[Registros de dados]
╭──

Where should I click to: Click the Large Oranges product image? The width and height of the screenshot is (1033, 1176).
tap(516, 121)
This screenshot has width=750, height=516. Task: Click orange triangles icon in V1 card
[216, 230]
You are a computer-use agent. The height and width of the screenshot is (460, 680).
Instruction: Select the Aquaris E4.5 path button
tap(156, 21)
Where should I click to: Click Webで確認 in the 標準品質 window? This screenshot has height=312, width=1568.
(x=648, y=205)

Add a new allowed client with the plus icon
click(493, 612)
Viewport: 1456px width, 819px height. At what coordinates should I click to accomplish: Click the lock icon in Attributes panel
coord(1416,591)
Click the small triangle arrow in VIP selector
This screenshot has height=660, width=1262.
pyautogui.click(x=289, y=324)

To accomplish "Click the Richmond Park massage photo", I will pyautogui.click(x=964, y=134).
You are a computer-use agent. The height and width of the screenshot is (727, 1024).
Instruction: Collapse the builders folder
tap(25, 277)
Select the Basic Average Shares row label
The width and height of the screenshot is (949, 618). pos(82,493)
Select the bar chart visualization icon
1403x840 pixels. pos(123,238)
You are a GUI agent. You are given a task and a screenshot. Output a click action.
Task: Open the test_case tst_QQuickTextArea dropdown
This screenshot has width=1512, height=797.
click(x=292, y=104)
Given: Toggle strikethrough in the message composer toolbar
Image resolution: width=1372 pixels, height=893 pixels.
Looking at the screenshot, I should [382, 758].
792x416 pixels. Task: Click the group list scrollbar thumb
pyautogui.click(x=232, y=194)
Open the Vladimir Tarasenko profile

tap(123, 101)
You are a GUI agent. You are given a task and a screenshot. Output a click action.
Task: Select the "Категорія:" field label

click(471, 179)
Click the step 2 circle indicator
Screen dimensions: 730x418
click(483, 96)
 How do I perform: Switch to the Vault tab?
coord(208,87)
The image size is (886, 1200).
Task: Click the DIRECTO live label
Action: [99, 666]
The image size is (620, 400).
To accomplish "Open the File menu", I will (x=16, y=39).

╰──

Reproduza fielmente as linhas de todos os dados acima.

Where should I click to: Click the Large Oranges product image? The width and height of the screenshot is (1033, 1176).
tap(516, 121)
This screenshot has width=750, height=516. Task: Click orange triangles icon in V1 card
[216, 230]
You are a computer-use agent. The height and width of the screenshot is (460, 680).
Instruction: Select the Aquaris E4.5 path button
tap(156, 21)
Where should I click to: Click Webで確認 in the 標準品質 window? This screenshot has height=312, width=1568.
(x=648, y=205)

Add a new allowed client with the plus icon
click(493, 612)
Viewport: 1456px width, 819px height. At what coordinates should I click to accomplish: Click the lock icon in Attributes panel
coord(1416,591)
Click the small triangle arrow in VIP selector
This screenshot has height=660, width=1262.
pyautogui.click(x=289, y=324)

To accomplish "Click the Richmond Park massage photo", I will pyautogui.click(x=964, y=134).
You are a computer-use agent. The height and width of the screenshot is (727, 1024).
Instruction: Collapse the builders folder
tap(25, 277)
Select the Basic Average Shares row label
The width and height of the screenshot is (949, 618). pos(82,493)
Select the bar chart visualization icon
1403x840 pixels. pos(123,238)
You are a GUI agent. You are given a task and a screenshot. Output a click action.
Task: Open the test_case tst_QQuickTextArea dropdown
This screenshot has width=1512, height=797.
click(x=292, y=104)
Given: Toggle strikethrough in the message composer toolbar
Image resolution: width=1372 pixels, height=893 pixels.
Looking at the screenshot, I should [382, 758].
792x416 pixels. Task: Click the group list scrollbar thumb
pyautogui.click(x=232, y=194)
Open the Vladimir Tarasenko profile

tap(123, 101)
You are a GUI agent. You are given a task and a screenshot. Output a click action.
Task: Select the "Категорія:" field label

click(471, 179)
Click the step 2 circle indicator
Screen dimensions: 730x418
click(483, 96)
 How do I perform: Switch to the Vault tab?
coord(208,87)
The image size is (886, 1200).
Task: Click the DIRECTO live label
Action: [99, 666]
The image size is (620, 400).
To accomplish "Open the File menu", I will (x=16, y=39).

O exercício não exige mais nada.